Contrainte par la justice de modifier la politique de l'App Store aux États-Unis, Apple a fait le choix du profit malgré les risques encourus, révèlent ses dirigeants. Quitte à encore plus pénaliser les développeurs…

Non, la bataille judiciaire entre Epic Games et Apple n'est pas terminée. Elle est même retournée au tribunal. Car à l'issue du très médiatisé procès, la marque à la pomme a été forcée d'autoriser les développeurs d'applications à intégrer des liens menant à des méthodes de paiements tiers. Cette décision va directement à l'encontre du modèle économique d'Apple, et sans surprise, l'entreprise semble avoir tout mis en œuvre pour les en dissuader.
Ainsi, la firme prélève une commission de 27 % sur toutes les transactions réalisées par des alternatives de paiement. Ce taux descend à 12 % pour les petits développeurs.

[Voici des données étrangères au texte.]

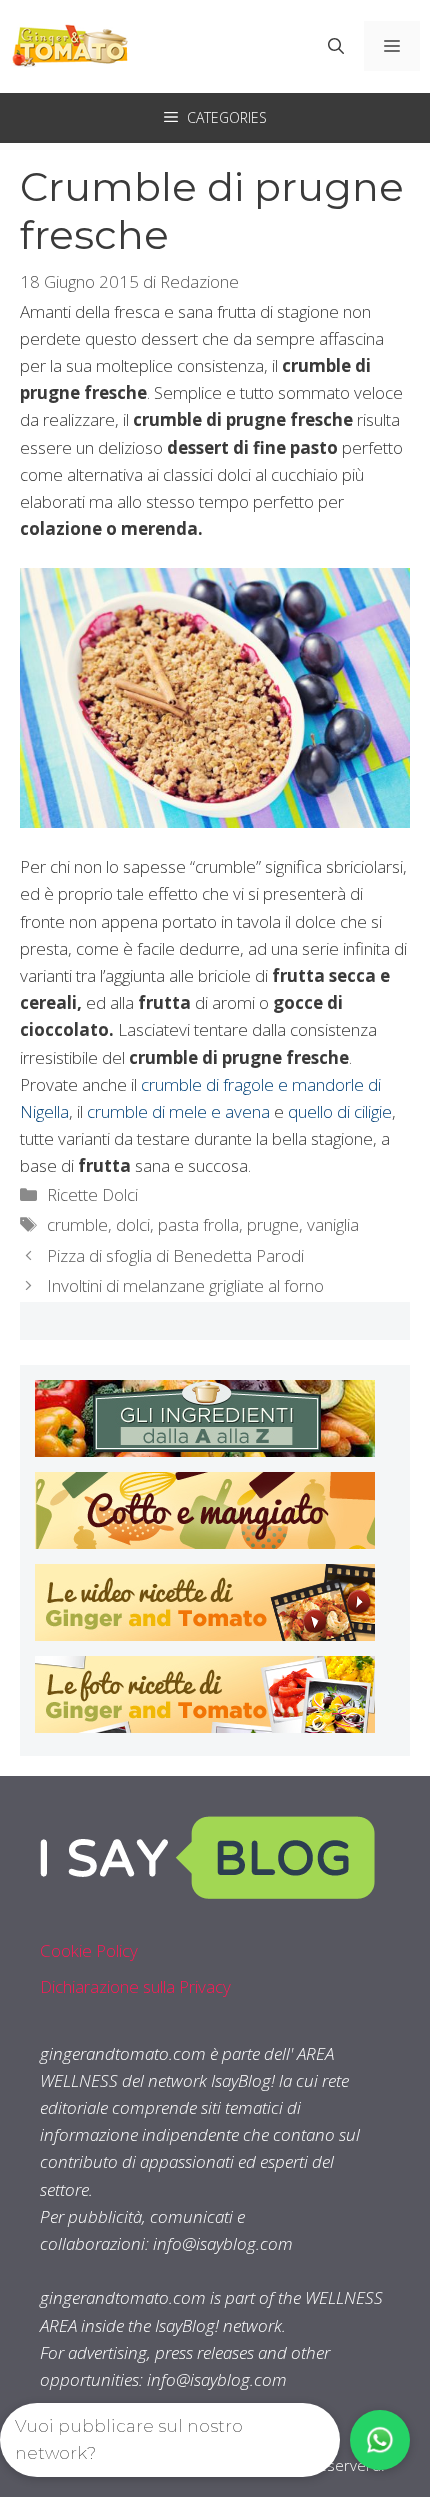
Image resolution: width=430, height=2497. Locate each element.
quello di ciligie (340, 1111)
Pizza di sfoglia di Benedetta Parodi (175, 1255)
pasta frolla (198, 1224)
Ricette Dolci (92, 1194)
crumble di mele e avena (178, 1111)
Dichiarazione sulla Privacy (135, 1986)
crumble (77, 1224)
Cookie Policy (89, 1950)
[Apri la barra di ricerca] (336, 46)
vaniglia (333, 1224)
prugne (273, 1224)
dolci (133, 1224)
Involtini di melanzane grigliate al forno (185, 1285)
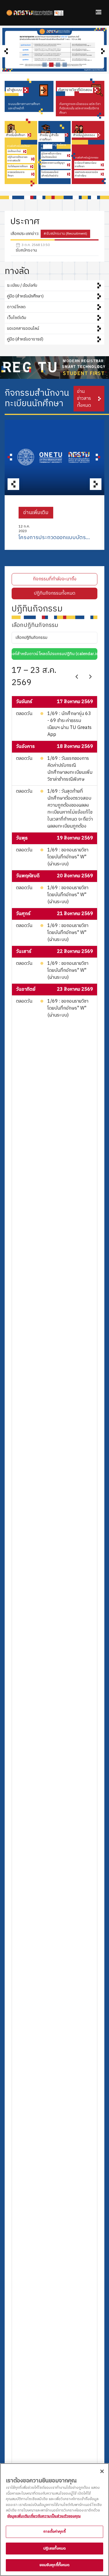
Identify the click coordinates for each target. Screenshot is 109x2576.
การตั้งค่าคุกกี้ (54, 2531)
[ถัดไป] (90, 676)
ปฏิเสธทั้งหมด (54, 2548)
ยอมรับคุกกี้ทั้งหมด (55, 2565)
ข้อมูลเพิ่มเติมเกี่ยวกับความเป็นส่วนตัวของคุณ (44, 2516)
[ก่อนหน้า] (77, 676)
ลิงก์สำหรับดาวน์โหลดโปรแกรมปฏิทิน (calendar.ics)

C'est une différence minime comparée aux 30 % (ou 15 % pour les plus faibles revenus) récoltés sur tous les achats in-app passant par le système d'Apple.
De vifs débats en interne
Les opposants à la politique de l'App Store, comme Epic Games ou Spotify, sont rapidement montés au créneau, dénonçant de la « mauvaise foi » de la part du géant californien. L'éditeur de Fortnite a même eu recours une nouvelle fois à la justice. Selon lui, ces nouvelles règles tarifaires ne sont pas en accord avec la première décision du tribunal.
Des audiences sont actuellement menées pour déterminer si Apple est dans la légalité ou non. Et ses dirigeants ont fait de juteuses révélations : d'importants débats ont eu lieu en interne afin de trouver un encadrement permettant à la marque d'autoriser les paiements tiers tout en engrangeant des bénéfices. Car certains d'entre eux, à l'instar de l'ancien directeur financier Luca Maestri, ne voulaient pas passer à côté de compensations financières.

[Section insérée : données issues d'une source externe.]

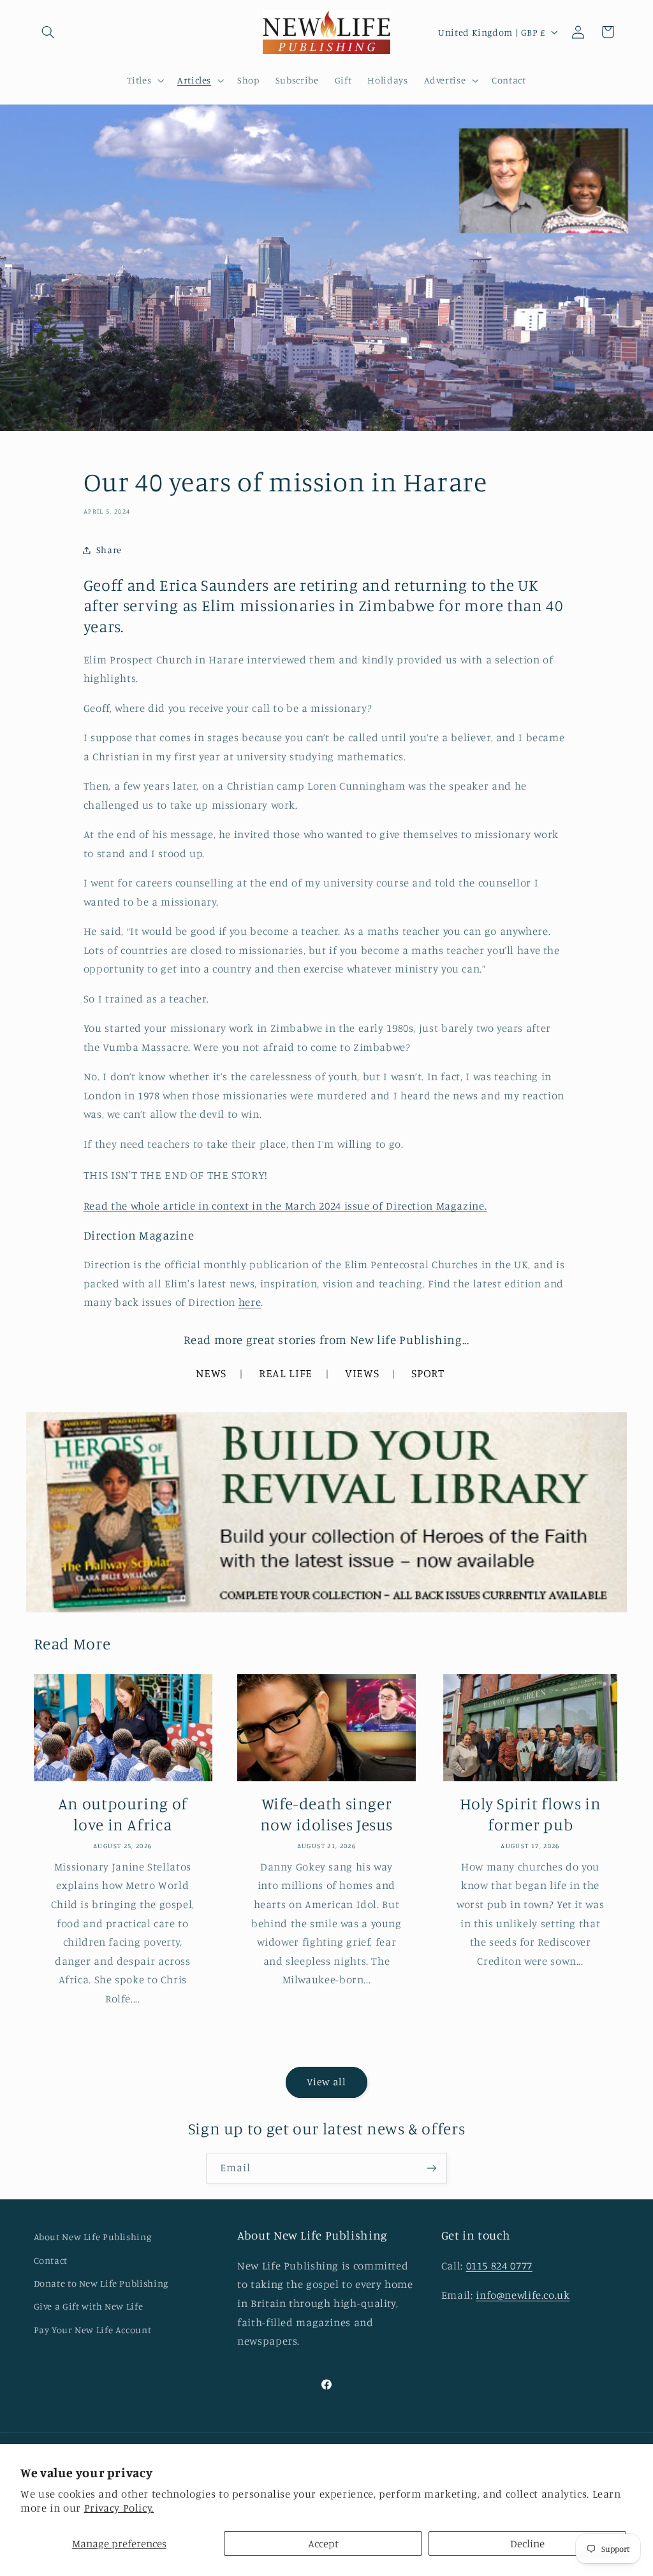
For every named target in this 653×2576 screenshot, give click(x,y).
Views (362, 1373)
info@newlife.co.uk (522, 2295)
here (249, 1302)
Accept (323, 2543)
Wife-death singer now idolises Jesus (326, 1813)
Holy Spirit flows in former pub (530, 1813)
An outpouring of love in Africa (122, 1813)
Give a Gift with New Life (88, 2306)
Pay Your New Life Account (93, 2329)
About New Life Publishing (93, 2236)
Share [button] (109, 549)
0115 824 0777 (499, 2265)
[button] (48, 32)
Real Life (285, 1373)
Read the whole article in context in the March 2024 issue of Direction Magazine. (285, 1205)
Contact (51, 2260)
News (211, 1373)
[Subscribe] (431, 2168)
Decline (527, 2543)
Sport (427, 1373)
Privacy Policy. (119, 2507)
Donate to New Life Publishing (101, 2283)
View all (326, 2082)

Il a par exemple été question d'imposer des restrictions sur les liens externes sans prélever de commission, une solution vite balayée de la main. L'entreprise a aussi envisagé de proposer une taxe de 20 %, mais ce choix aurait rendu difficile la justification du maintien de la commission standard de 30 % pour les paiements effectués dans les applications. Finalement, Apple a non seulement opté pour un tarif de 27 %, mais en y appliquant de surcroît des limitations strictes.

Réduire la visibilité des liens menant vers les paiements alternatifs
En parallèle, tout a été mis en œuvre pour dissuader les utilisateurs de cliquer sur ces liens, à l'instar de messages d'avertissement alertant sur des risques de confidentialité. De même, ils ont été affichés de manière à réduire au maximum leur visibilité.
Phil Schiller, dirigeant de l'App Store, reconnaît que cette stratégie est osée, et qu'il serait logique que le juge considère que son ordonnance n'a pas été respectée. Reste à voir ce que ce dernier statuera. Tim Sweeney, le P.-D.G d'Epic Games, estime que cette affaire est « un cas d'école absolu de conformité malveillante ».
Les politiques de l'App Store font l'objet de critiques à travers le monde depuis des années. Au sein de l'Union européenne, le Digital Markets Act pousse Apple à revoir ses règles, au risque de se voir infliger une amende très salée.